[Stored data entries]
● ● ● ● ● ● ●
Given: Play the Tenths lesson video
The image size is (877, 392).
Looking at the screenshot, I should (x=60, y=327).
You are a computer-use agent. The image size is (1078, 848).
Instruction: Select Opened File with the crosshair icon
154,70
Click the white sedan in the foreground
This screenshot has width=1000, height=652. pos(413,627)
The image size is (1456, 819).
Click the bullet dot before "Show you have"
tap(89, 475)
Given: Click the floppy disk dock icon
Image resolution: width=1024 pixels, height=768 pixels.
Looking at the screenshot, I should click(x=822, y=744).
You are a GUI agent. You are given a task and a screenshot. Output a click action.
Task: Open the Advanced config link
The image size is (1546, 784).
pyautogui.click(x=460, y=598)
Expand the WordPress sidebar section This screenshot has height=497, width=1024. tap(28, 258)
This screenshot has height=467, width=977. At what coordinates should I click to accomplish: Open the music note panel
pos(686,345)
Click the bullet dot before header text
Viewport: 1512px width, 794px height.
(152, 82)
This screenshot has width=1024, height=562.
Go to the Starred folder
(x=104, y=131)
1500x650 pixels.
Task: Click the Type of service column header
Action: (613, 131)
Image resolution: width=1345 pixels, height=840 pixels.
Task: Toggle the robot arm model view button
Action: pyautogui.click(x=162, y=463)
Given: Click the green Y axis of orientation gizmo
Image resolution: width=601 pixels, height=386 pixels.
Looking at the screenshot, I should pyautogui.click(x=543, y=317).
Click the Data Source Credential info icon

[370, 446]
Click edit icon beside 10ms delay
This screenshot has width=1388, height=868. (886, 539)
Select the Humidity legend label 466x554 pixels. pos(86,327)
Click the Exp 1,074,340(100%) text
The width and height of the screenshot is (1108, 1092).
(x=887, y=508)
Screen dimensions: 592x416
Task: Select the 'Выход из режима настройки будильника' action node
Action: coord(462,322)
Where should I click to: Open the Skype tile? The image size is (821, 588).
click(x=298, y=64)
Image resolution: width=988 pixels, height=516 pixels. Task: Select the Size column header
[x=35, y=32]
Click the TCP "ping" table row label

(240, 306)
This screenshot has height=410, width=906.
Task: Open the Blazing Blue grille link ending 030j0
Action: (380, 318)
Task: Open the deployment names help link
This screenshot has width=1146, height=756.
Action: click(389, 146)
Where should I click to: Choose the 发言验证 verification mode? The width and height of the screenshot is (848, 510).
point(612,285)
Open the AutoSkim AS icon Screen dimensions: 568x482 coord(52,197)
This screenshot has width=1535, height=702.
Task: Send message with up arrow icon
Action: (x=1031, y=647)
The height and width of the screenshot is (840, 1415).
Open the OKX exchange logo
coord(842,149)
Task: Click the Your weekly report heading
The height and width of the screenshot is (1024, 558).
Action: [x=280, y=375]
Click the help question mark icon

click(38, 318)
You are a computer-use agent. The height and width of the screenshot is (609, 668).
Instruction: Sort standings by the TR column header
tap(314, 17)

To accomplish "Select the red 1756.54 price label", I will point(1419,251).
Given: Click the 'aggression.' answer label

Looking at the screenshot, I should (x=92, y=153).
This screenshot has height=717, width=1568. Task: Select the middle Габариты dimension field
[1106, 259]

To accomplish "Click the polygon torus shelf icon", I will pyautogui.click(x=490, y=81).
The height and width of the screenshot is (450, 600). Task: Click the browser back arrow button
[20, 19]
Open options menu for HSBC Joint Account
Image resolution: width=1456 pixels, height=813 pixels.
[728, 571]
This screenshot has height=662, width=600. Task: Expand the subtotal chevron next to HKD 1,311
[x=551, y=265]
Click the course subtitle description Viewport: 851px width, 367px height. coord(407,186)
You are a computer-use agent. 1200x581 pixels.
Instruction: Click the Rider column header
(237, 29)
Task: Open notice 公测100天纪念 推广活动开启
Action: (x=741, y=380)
● ● ● ● ● ● ●
**Work instructions**
The answer must consist of all the entries, copied exactly.

**Response box**
Given: Play the Tenths lesson video
The image size is (877, 392).
Looking at the screenshot, I should (x=60, y=327).
You are a computer-use agent. The image size is (1078, 848).
Instruction: Select Opened File with the crosshair icon
154,70
Click the white sedan in the foreground
This screenshot has width=1000, height=652. pos(413,627)
The image size is (1456, 819).
Click the bullet dot before "Show you have"
tap(89, 475)
Given: Click the floppy disk dock icon
Image resolution: width=1024 pixels, height=768 pixels.
Looking at the screenshot, I should click(x=822, y=744).
You are a GUI agent. You are given a task and a screenshot. Output a click action.
Task: Open the Advanced config link
The image size is (1546, 784).
pyautogui.click(x=460, y=598)
Expand the WordPress sidebar section This screenshot has height=497, width=1024. tap(28, 258)
This screenshot has height=467, width=977. At what coordinates should I click to accomplish: Open the music note panel
pos(686,345)
Click the bullet dot before header text
Viewport: 1512px width, 794px height.
(152, 82)
This screenshot has width=1024, height=562.
Go to the Starred folder
(x=104, y=131)
1500x650 pixels.
Task: Click the Type of service column header
Action: (613, 131)
Image resolution: width=1345 pixels, height=840 pixels.
Task: Toggle the robot arm model view button
Action: pyautogui.click(x=162, y=463)
Given: Click the green Y axis of orientation gizmo
Image resolution: width=601 pixels, height=386 pixels.
Looking at the screenshot, I should pyautogui.click(x=543, y=317).
Click the Data Source Credential info icon

[370, 446]
Click edit icon beside 10ms delay
This screenshot has width=1388, height=868. (886, 539)
Select the Humidity legend label 466x554 pixels. pos(86,327)
Click the Exp 1,074,340(100%) text
The width and height of the screenshot is (1108, 1092).
(x=887, y=508)
Screen dimensions: 592x416
Task: Select the 'Выход из режима настройки будильника' action node
Action: coord(462,322)
Where should I click to: Open the Skype tile? The image size is (821, 588).
click(x=298, y=64)
Image resolution: width=988 pixels, height=516 pixels. Task: Select the Size column header
[x=35, y=32]
Click the TCP "ping" table row label

(240, 306)
This screenshot has height=410, width=906.
Task: Open the Blazing Blue grille link ending 030j0
Action: (380, 318)
Task: Open the deployment names help link
This screenshot has width=1146, height=756.
Action: click(389, 146)
Where should I click to: Choose the 发言验证 verification mode? The width and height of the screenshot is (848, 510).
point(612,285)
Open the AutoSkim AS icon Screen dimensions: 568x482 coord(52,197)
This screenshot has width=1535, height=702.
Task: Send message with up arrow icon
Action: (x=1031, y=647)
The height and width of the screenshot is (840, 1415).
Open the OKX exchange logo
coord(842,149)
Task: Click the Your weekly report heading
The height and width of the screenshot is (1024, 558).
Action: [x=280, y=375]
Click the help question mark icon

click(38, 318)
You are a computer-use agent. The height and width of the screenshot is (609, 668).
Instruction: Sort standings by the TR column header
tap(314, 17)

To accomplish "Select the red 1756.54 price label", I will point(1419,251).
Given: Click the 'aggression.' answer label

Looking at the screenshot, I should (x=92, y=153).
This screenshot has height=717, width=1568. Task: Select the middle Габариты dimension field
[1106, 259]

To accomplish "Click the polygon torus shelf icon", I will pyautogui.click(x=490, y=81).
The height and width of the screenshot is (450, 600). Task: Click the browser back arrow button
[20, 19]
Open options menu for HSBC Joint Account
Image resolution: width=1456 pixels, height=813 pixels.
[728, 571]
This screenshot has height=662, width=600. Task: Expand the subtotal chevron next to HKD 1,311
[x=551, y=265]
Click the course subtitle description Viewport: 851px width, 367px height. coord(407,186)
You are a computer-use agent. 1200x581 pixels.
Instruction: Click the Rider column header
(237, 29)
Task: Open notice 公测100天纪念 推广活动开启
Action: (x=741, y=380)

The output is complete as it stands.